In questi ultimi, al contrario, va aumentando la coorte in piena età lavorativa (30-55 anni) ad un ritmo superiore rispetto alla capacità del sistema economico locale di creare posti di lavoro e, pertanto, non viene
assorbita dal mercato del lavoro.
Pertanto, come dicevamo più sopra, il fenomeno dell’invecchiamento della popolazione è rilevante non solo per le conseguenze sociali ma anche per quelle economiche in termini di spesa sanitaria e di sostenibilità del sistema pensionistico.
In particolare, i consumi degli over 60 sono mediamente più alti rispetto a quelli degli under 30 nel comparto dell’alimentazione, della casa e della salute.

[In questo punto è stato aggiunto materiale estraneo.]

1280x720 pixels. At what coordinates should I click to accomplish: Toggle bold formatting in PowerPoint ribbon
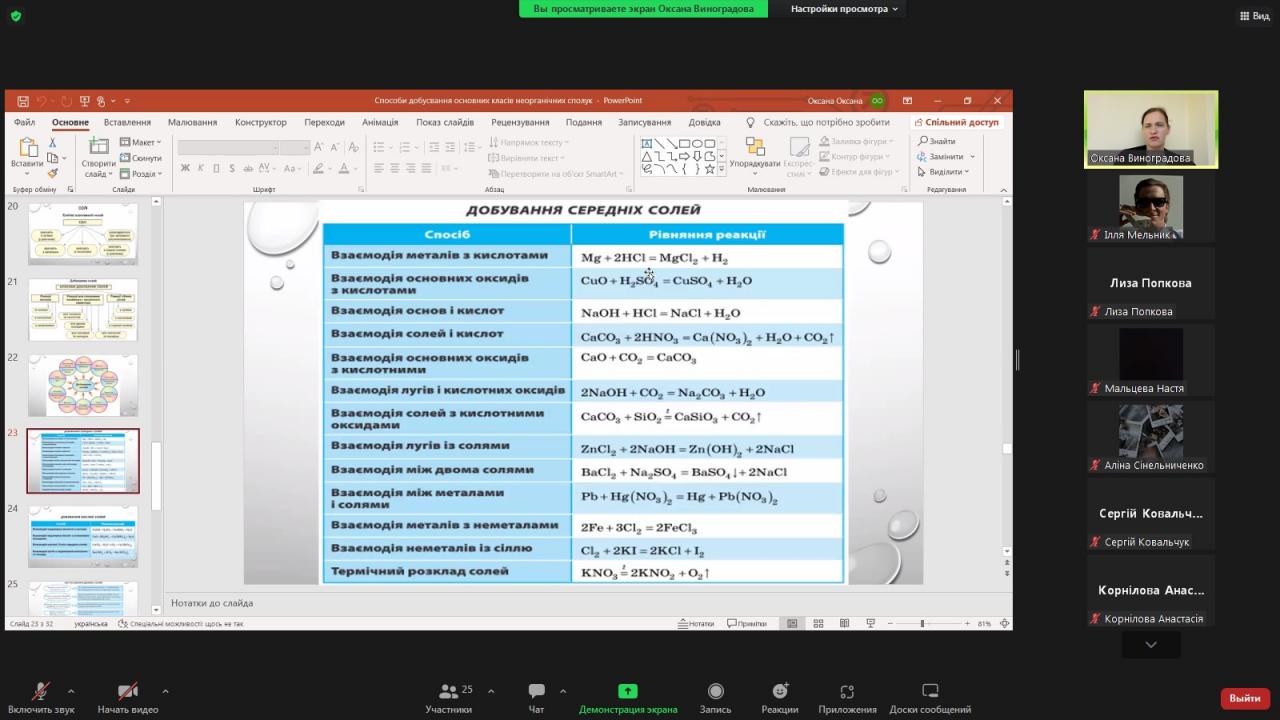tap(185, 168)
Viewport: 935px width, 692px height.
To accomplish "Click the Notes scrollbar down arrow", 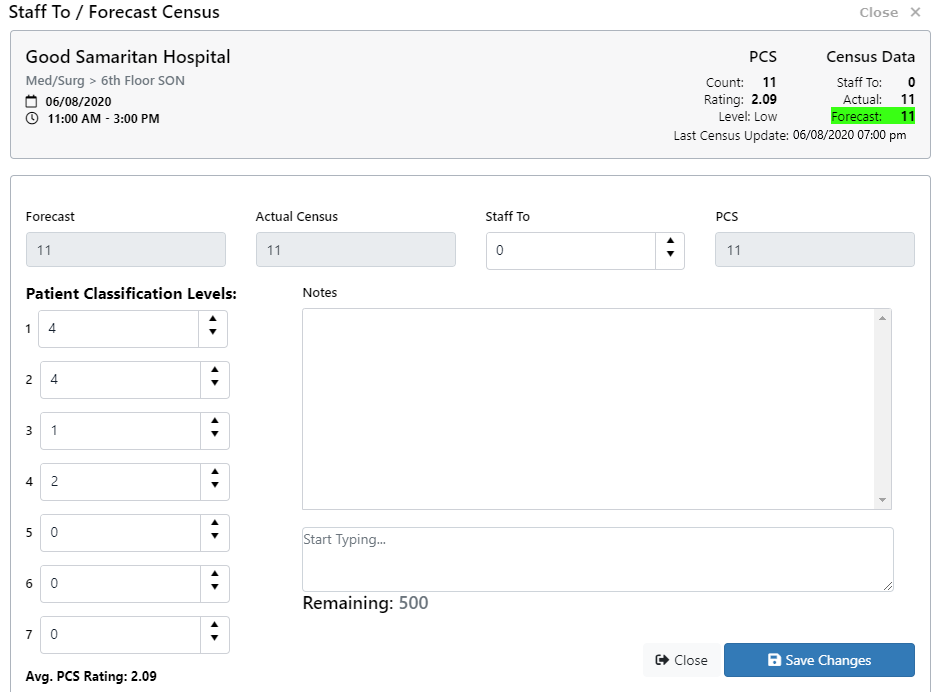I will tap(881, 499).
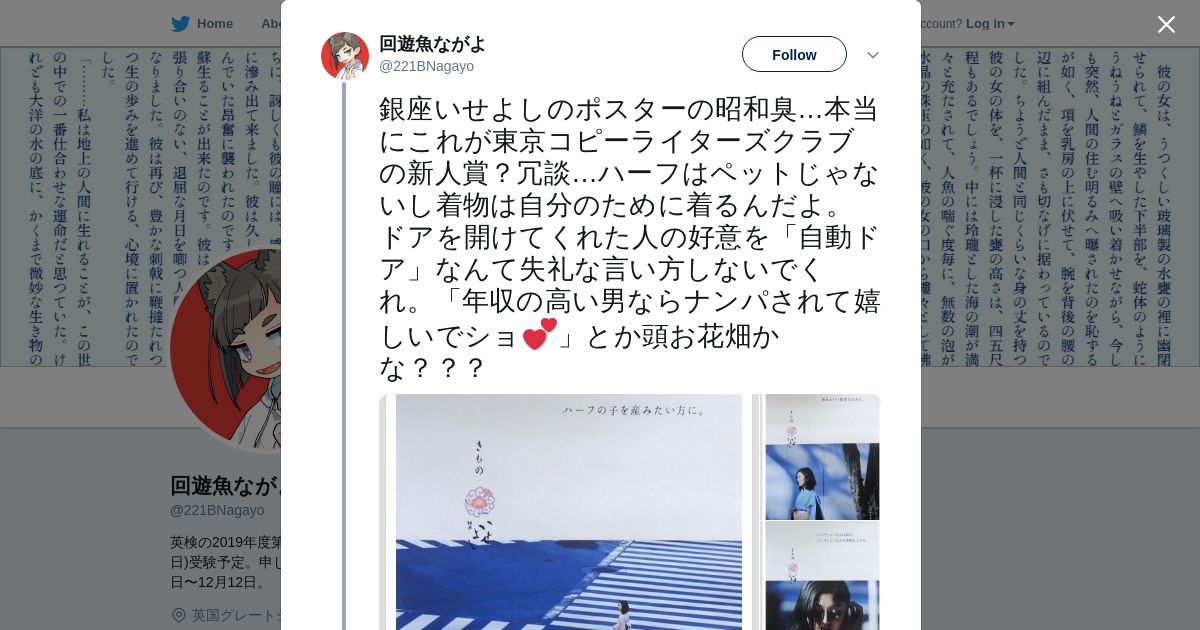Go to the Home navigation item

coord(215,24)
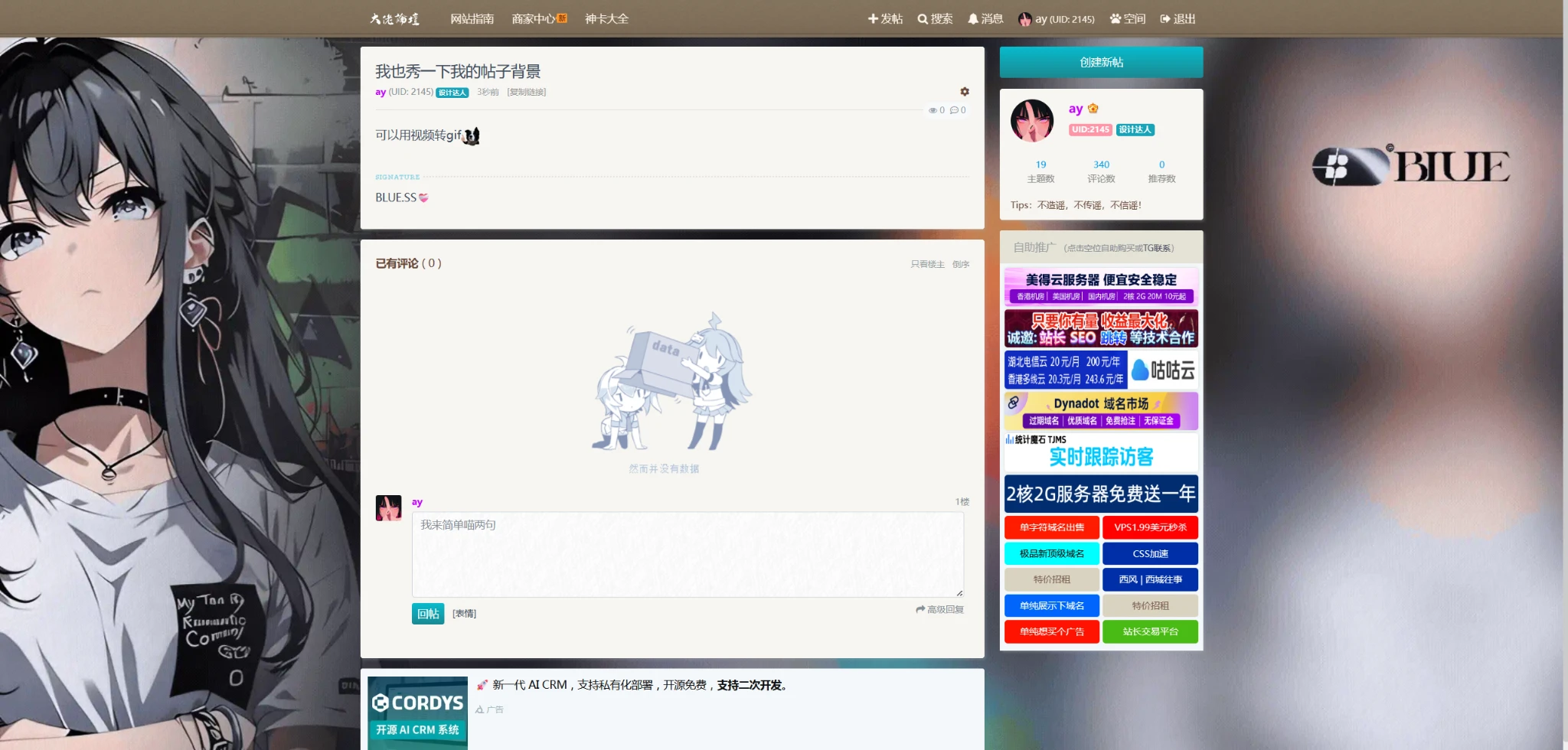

Ma in tutti gli altri settori, il divario è ad appannaggio delle classi demografiche più giovani che, però, anche in Italia si stanno contraendo paurosamente.
Con le culle vuote e l’assenza di politiche migratorie di ampio respiro corriamo il pericolo che il Vecchio Continente venga travolto da queste problematiche.
L’Europa ha bisogno disperatamente di più bambini e di più persone al lavoro che possano sostenere gli anziani a riposo o bisognosi di cure.
È necessario far venire alla luce nuove risorse e di attrarne di già disponibili”.
L’Ufficio studi della CGIA conclude:
“Investire per favorire le nascite, purtroppo, è una scelta che non piace a molti governi, spesso in virtù di un banale calcolo statistico, considerato che proprio la tendenza demografica declinante richiede sempre maggiori risorse a favore della parte elettoralmente più rilevante della popolazione.
Ma la tentazione della rendita è di per sé un indicatore evidente di declino e di sconfitta”.